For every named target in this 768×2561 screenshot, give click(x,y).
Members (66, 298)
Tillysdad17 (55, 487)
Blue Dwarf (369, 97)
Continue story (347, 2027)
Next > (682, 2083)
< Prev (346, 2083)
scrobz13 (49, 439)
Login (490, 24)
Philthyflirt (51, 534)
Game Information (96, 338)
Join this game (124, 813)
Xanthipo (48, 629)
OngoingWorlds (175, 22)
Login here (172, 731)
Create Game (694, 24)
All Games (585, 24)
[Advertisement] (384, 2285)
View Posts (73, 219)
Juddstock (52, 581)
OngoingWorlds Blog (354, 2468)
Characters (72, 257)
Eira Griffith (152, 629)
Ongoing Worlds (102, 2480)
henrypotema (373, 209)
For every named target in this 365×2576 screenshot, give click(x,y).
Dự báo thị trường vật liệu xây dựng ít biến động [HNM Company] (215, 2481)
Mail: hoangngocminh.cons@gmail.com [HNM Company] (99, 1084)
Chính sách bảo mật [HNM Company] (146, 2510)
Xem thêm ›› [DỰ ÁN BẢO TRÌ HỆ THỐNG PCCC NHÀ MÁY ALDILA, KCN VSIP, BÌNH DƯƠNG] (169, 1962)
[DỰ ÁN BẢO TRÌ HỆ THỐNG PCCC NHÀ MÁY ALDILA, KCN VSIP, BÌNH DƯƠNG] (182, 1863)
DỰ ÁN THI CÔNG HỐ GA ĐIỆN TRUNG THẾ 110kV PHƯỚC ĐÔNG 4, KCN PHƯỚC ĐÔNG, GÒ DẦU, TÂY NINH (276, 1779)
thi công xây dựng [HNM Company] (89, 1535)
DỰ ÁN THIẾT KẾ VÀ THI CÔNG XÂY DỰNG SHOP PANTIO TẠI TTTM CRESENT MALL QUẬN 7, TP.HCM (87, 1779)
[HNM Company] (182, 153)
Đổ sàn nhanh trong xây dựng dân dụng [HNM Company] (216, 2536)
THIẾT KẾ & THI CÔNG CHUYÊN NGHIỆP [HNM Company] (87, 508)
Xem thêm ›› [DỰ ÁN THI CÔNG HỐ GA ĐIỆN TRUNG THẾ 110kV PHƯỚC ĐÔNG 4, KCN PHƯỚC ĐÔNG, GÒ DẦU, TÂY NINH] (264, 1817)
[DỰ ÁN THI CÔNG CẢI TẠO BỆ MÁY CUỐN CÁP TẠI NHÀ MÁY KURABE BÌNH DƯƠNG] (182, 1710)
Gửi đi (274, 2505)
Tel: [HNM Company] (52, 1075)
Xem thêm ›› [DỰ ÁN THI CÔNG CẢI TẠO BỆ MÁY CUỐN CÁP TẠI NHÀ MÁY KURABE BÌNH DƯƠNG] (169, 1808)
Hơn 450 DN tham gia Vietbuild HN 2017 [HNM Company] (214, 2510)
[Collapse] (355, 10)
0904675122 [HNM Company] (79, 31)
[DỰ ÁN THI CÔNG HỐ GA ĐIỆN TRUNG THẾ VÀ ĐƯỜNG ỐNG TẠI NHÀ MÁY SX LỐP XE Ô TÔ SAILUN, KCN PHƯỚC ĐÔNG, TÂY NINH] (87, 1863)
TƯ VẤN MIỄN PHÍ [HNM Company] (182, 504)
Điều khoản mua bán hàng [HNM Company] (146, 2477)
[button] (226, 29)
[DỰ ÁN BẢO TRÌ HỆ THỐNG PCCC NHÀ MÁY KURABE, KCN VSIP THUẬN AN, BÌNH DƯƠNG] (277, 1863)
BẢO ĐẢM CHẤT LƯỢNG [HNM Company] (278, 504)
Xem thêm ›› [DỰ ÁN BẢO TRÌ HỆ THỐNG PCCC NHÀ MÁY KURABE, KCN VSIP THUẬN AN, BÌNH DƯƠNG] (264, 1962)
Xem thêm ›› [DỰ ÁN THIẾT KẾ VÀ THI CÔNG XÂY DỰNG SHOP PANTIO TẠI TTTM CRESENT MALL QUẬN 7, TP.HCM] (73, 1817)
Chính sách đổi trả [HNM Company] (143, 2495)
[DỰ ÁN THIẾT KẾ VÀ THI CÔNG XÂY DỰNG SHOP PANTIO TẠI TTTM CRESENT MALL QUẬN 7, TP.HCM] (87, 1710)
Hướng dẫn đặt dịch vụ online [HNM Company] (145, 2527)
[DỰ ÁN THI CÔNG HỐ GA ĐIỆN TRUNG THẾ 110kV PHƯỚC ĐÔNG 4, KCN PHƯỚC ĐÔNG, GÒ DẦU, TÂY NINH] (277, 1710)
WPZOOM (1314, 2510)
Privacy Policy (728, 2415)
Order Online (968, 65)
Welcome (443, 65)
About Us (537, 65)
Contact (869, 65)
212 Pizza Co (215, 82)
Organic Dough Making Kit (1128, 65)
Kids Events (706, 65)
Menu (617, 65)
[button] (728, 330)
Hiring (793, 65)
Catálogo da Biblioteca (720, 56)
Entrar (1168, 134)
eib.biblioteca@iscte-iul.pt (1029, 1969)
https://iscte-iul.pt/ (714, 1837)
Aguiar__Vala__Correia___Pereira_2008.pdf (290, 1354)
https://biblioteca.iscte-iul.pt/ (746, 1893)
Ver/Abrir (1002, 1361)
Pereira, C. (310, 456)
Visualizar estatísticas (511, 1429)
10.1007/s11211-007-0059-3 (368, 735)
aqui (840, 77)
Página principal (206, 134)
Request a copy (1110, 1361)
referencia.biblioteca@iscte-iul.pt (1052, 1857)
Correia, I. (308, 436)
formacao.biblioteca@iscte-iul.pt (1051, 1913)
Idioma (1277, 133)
::::
§ **Do this**
Can you pull every line out of the records above and reproduce each one verbatim?

§ **Finished exercise**
For every named target in this 768×2561 screenshot, give click(x,y).
Members (66, 298)
Tillysdad17 (55, 487)
Blue Dwarf (369, 97)
Continue story (347, 2027)
Next > (682, 2083)
< Prev (346, 2083)
scrobz13 (49, 439)
Login (490, 24)
Philthyflirt (51, 534)
Game Information (96, 338)
Join this game (124, 813)
Xanthipo (48, 629)
OngoingWorlds (175, 22)
Login here (172, 731)
Create Game (694, 24)
All Games (585, 24)
[Advertisement] (384, 2285)
View Posts (73, 219)
Juddstock (52, 581)
OngoingWorlds Blog (354, 2468)
Characters (72, 257)
Eira Griffith (152, 629)
Ongoing Worlds (102, 2480)
henrypotema (373, 209)
For every named target in this 365×2576 screenshot, give click(x,y).
Dự báo thị trường vật liệu xây dựng ít biến động [HNM Company] (215, 2481)
Mail: hoangngocminh.cons@gmail.com [HNM Company] (99, 1084)
Chính sách bảo mật [HNM Company] (146, 2510)
Xem thêm ›› [DỰ ÁN BẢO TRÌ HỆ THỐNG PCCC NHÀ MÁY ALDILA, KCN VSIP, BÌNH DƯƠNG] (169, 1962)
[DỰ ÁN BẢO TRÌ HỆ THỐNG PCCC NHÀ MÁY ALDILA, KCN VSIP, BÌNH DƯƠNG] (182, 1863)
DỰ ÁN THI CÔNG HỐ GA ĐIỆN TRUNG THẾ 110kV PHƯỚC ĐÔNG 4, KCN PHƯỚC ĐÔNG, GÒ DẦU, TÂY NINH (276, 1779)
thi công xây dựng [HNM Company] (89, 1535)
DỰ ÁN THIẾT KẾ VÀ THI CÔNG XÂY DỰNG SHOP PANTIO TẠI TTTM CRESENT MALL QUẬN 7, TP.HCM (87, 1779)
[HNM Company] (182, 153)
Đổ sàn nhanh trong xây dựng dân dụng [HNM Company] (216, 2536)
THIẾT KẾ & THI CÔNG CHUYÊN NGHIỆP [HNM Company] (87, 508)
Xem thêm ›› [DỰ ÁN THI CÔNG HỐ GA ĐIỆN TRUNG THẾ 110kV PHƯỚC ĐÔNG 4, KCN PHƯỚC ĐÔNG, GÒ DẦU, TÂY NINH] (264, 1817)
[DỰ ÁN THI CÔNG CẢI TẠO BỆ MÁY CUỐN CÁP TẠI NHÀ MÁY KURABE BÌNH DƯƠNG] (182, 1710)
Gửi đi (274, 2505)
Tel: [HNM Company] (52, 1075)
Xem thêm ›› [DỰ ÁN THI CÔNG CẢI TẠO BỆ MÁY CUỐN CÁP TẠI NHÀ MÁY KURABE BÌNH DƯƠNG] (169, 1808)
Hơn 450 DN tham gia Vietbuild HN 2017 [HNM Company] (214, 2510)
[Collapse] (355, 10)
0904675122 [HNM Company] (79, 31)
[DỰ ÁN THI CÔNG HỐ GA ĐIỆN TRUNG THẾ VÀ ĐƯỜNG ỐNG TẠI NHÀ MÁY SX LỐP XE Ô TÔ SAILUN, KCN PHƯỚC ĐÔNG, TÂY NINH] (87, 1863)
TƯ VẤN MIỄN PHÍ [HNM Company] (182, 504)
Điều khoản mua bán hàng [HNM Company] (146, 2477)
[button] (226, 29)
[DỰ ÁN BẢO TRÌ HỆ THỐNG PCCC NHÀ MÁY KURABE, KCN VSIP THUẬN AN, BÌNH DƯƠNG] (277, 1863)
BẢO ĐẢM CHẤT LƯỢNG [HNM Company] (278, 504)
Xem thêm ›› [DỰ ÁN BẢO TRÌ HỆ THỐNG PCCC NHÀ MÁY KURABE, KCN VSIP THUẬN AN, BÌNH DƯƠNG] (264, 1962)
Xem thêm ›› [DỰ ÁN THIẾT KẾ VÀ THI CÔNG XÂY DỰNG SHOP PANTIO TẠI TTTM CRESENT MALL QUẬN 7, TP.HCM] (73, 1817)
Chính sách đổi trả [HNM Company] (143, 2495)
[DỰ ÁN THIẾT KẾ VÀ THI CÔNG XÂY DỰNG SHOP PANTIO TẠI TTTM CRESENT MALL QUẬN 7, TP.HCM] (87, 1710)
Hướng dẫn đặt dịch vụ online [HNM Company] (145, 2527)
[DỰ ÁN THI CÔNG HỐ GA ĐIỆN TRUNG THẾ 110kV PHƯỚC ĐÔNG 4, KCN PHƯỚC ĐÔNG, GÒ DẦU, TÂY NINH] (277, 1710)
WPZOOM (1314, 2510)
Privacy Policy (728, 2415)
Order Online (968, 65)
Welcome (443, 65)
About Us (537, 65)
Contact (869, 65)
212 Pizza Co (215, 82)
Organic Dough Making Kit (1128, 65)
Kids Events (706, 65)
Menu (617, 65)
[button] (728, 330)
Hiring (793, 65)
Catálogo da Biblioteca (720, 56)
Entrar (1168, 134)
eib.biblioteca@iscte-iul.pt (1029, 1969)
https://iscte-iul.pt/ (714, 1837)
Aguiar__Vala__Correia___Pereira_2008.pdf (290, 1354)
https://biblioteca.iscte-iul.pt/ (746, 1893)
Ver/Abrir (1002, 1361)
Pereira, C. (310, 456)
Visualizar estatísticas (511, 1429)
10.1007/s11211-007-0059-3 (368, 735)
aqui (840, 77)
Página principal (206, 134)
Request a copy (1110, 1361)
referencia.biblioteca@iscte-iul.pt (1052, 1857)
Correia, I. (308, 436)
formacao.biblioteca@iscte-iul.pt (1051, 1913)
Idioma (1277, 133)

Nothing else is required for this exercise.